# Best way to cut carbon seatpost?



## Pinhead (Jan 30, 2004)

What's the best method for cutting a carbon seatpost (i.e. Carbon Alien)? Hacksaw, rotary blade, etc?


----------



## mward (Apr 7, 2004)

Use a hacksaw. Wrap the cut point in masking tape to prevent fraying of fibers. Keep the cut wet to reduce dust. Don't inhale the dust under any circumstances. Easy peasy. There is a 'how to cut' on easton's site also that says basically the same thing in 2000 words.


----------



## top_ring (Feb 9, 2004)

*Save yourself the hassle...*

of a hacksaw cut. It`s never a straight 90 degree cut anyway. A super clean, hassle free way to cut carbon is with a pipe cutter. Buy yourself a small hand held pipe cutter (under $10.00) and get a nice straight, clean cut with NO dust. I use it for handlebars too.

Photo is just an example. You can buy them smaller than this one.

Click here


----------



## Wrenchester (Jan 13, 2004)

*fine-toothed hack saw worked for me...*



Pinhead said:


> What's the best method for cutting a carbon seatpost (i.e. Carbon Alien)? Hacksaw, rotary blade, etc?


Sure, the cut isn't straight, but that end is inside the seat tube anyway--I never see it.

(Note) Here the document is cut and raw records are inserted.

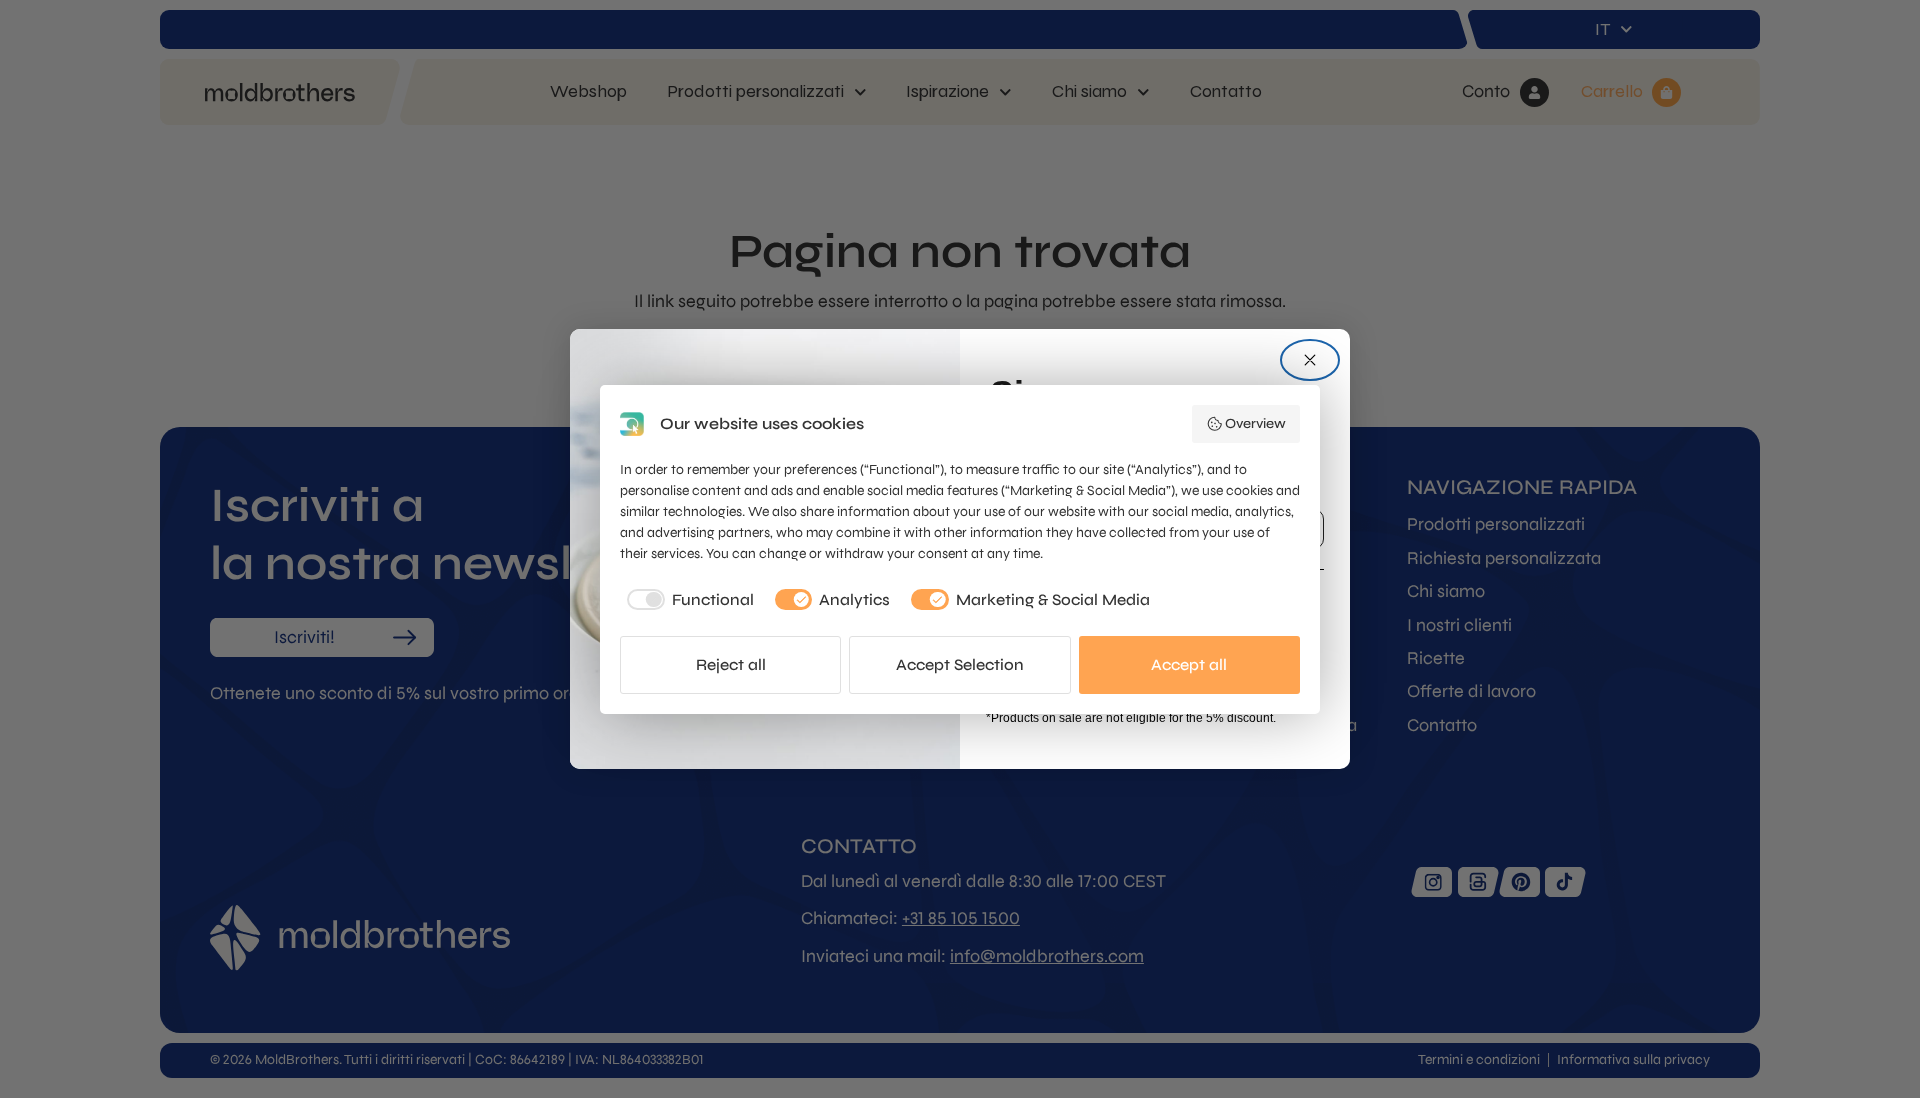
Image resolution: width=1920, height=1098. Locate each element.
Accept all (1189, 664)
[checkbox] (687, 600)
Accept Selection (960, 664)
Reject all (731, 664)
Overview (1255, 423)
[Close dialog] (1310, 360)
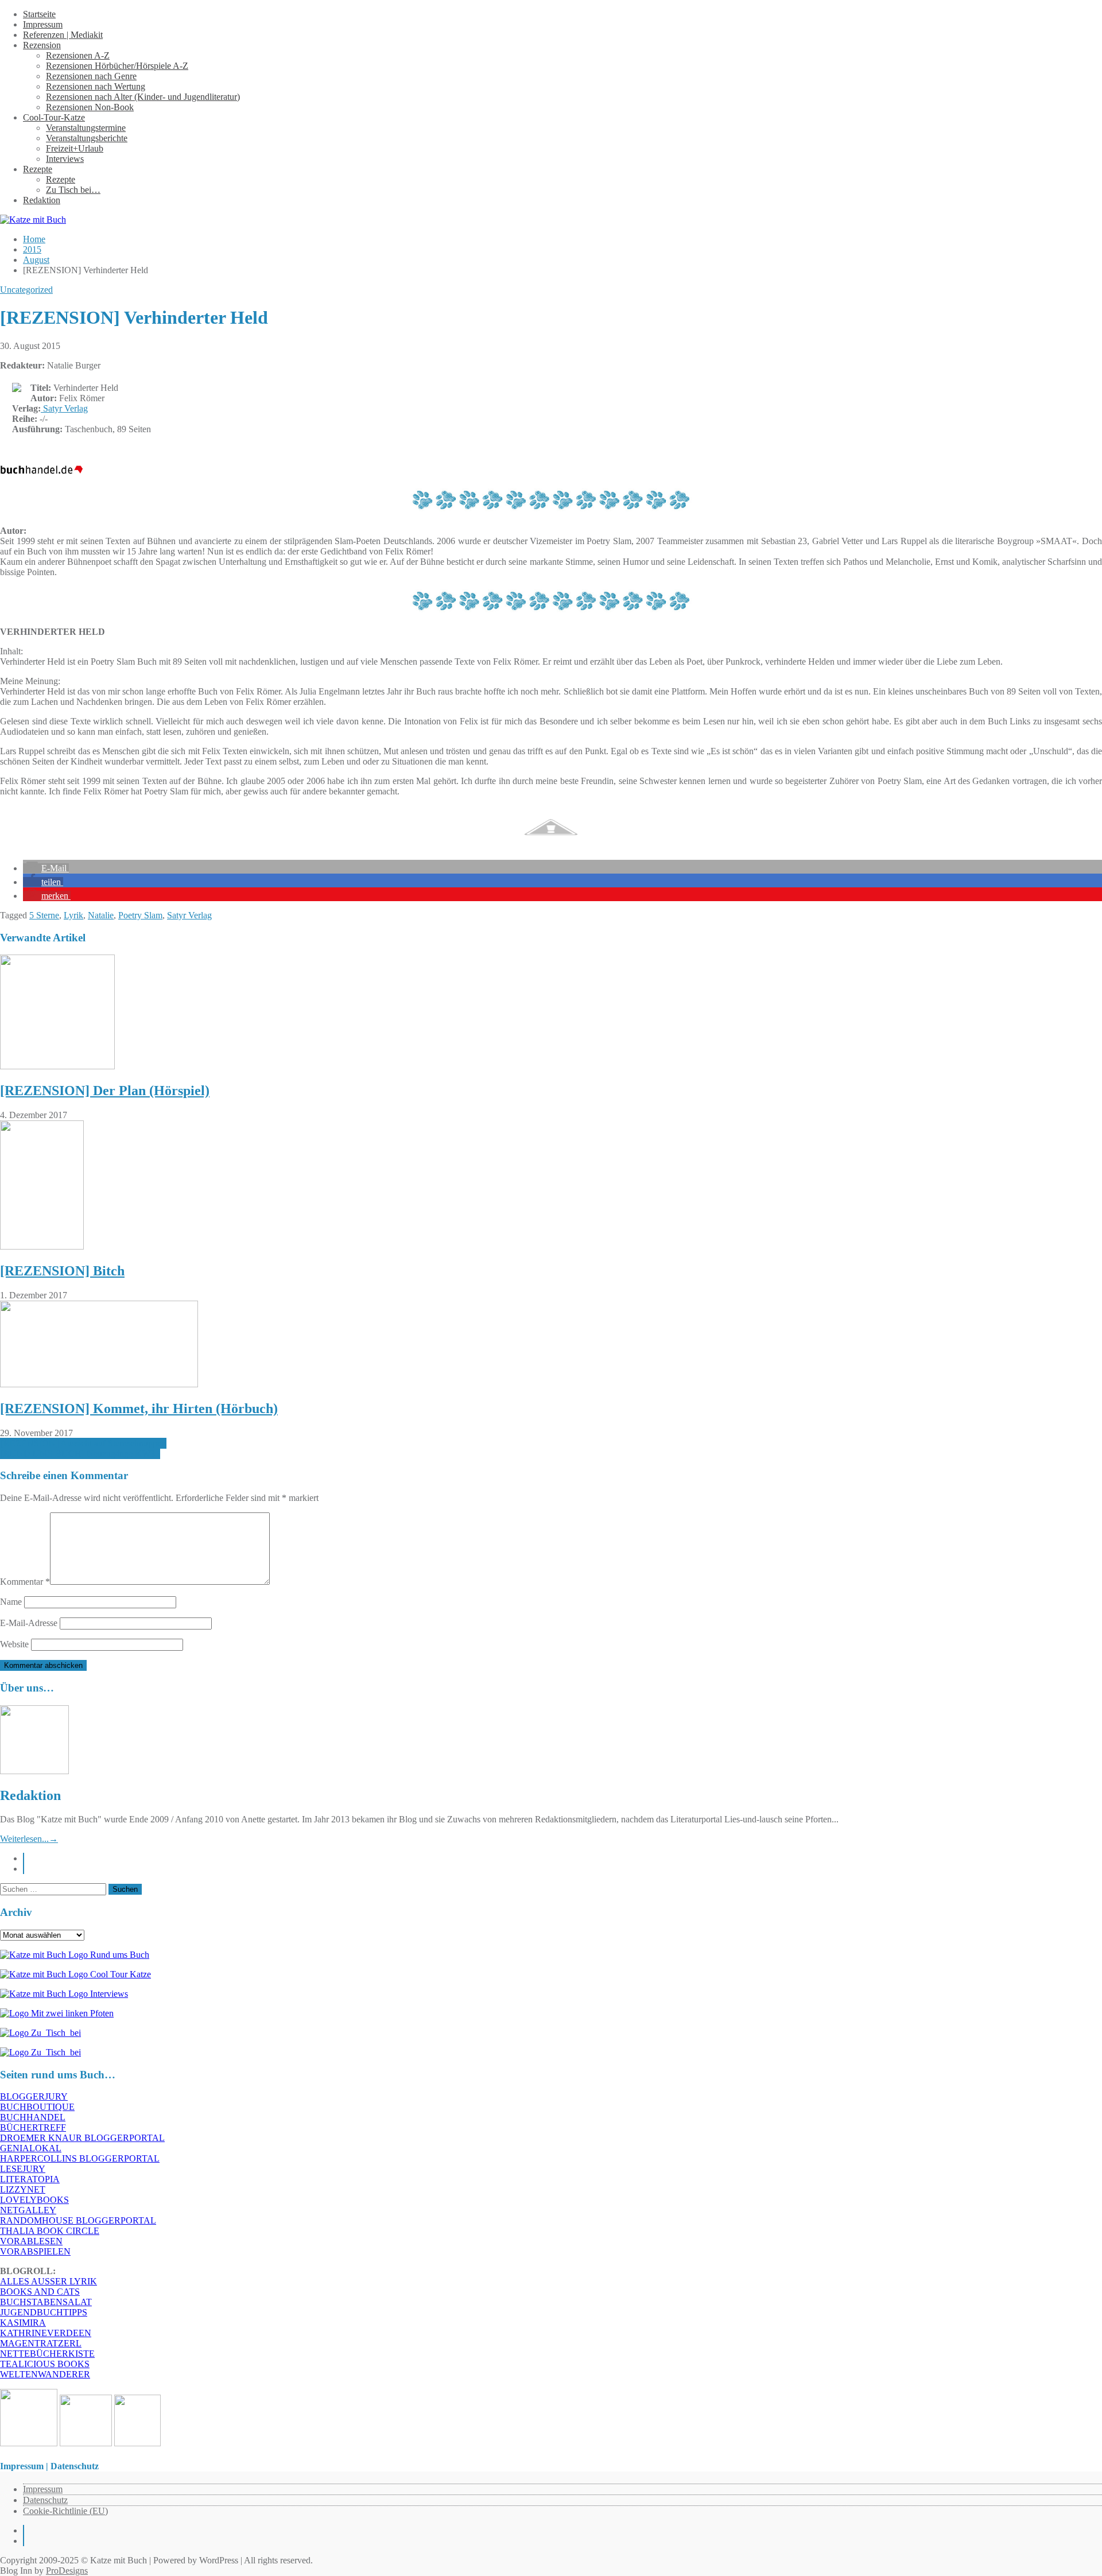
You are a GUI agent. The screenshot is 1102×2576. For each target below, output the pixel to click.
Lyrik (73, 915)
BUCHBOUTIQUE (37, 2107)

I like the pipe cutter idea. But then, how often will I need to cut seat posts and handlebars? So far, only once.


----------



## leichtreiter (Apr 22, 2004)

top_ring said:


> of a hacksaw cut. It`s never a straight 90 degree cut anyway. A super clean, hassle free way to cut carbon is with a pipe cutter. Buy yourself a small hand held pipe cutter (under $10.00) and get a nice straight, clean cut with NO dust. I use it for handlebars too.
> 
> Photo is just an example. You can buy them smaller than this one.
> 
> Click here


ouch! its absolutely not recommended to use a pipe cutter for carbon tubes as the pipe cutter in fact doesnt *cut* carbon tubes; it just "squeezes" the tubes splitting and breaking through the carbonlayers and hurting the structure above and below the "cut".

the tape&hacksaw-method will do 
use a fine hacksaw and after cutting seal the cut with epoxy, clear varnish or a few drops superglue


----------



## rockhound197 (Apr 30, 2004)

*I strongly agree....*

don't use a pipe cutter! I have seen them used to cut carbon successfully and I've seen it go horribly wrong, and I mean horribly. Because of the pressure generated by pipe cutter it doesn't take much to over do it and crush whatever you're cutting. The tape and hacksaw method works great. You can actually pick up special blades for carbon fiber which look like a non-toothed blade with sandpaper grit glued onto it. That's not necessary as long as your blade is sharp and has a medium to high tooth count.

To keep your cut straight there a lots of methods you could employ. The easiest is to find a piece of scrap metal and hold it flush against the seatpost right where you want it cut, hold tight and cut away. Have fun!


----------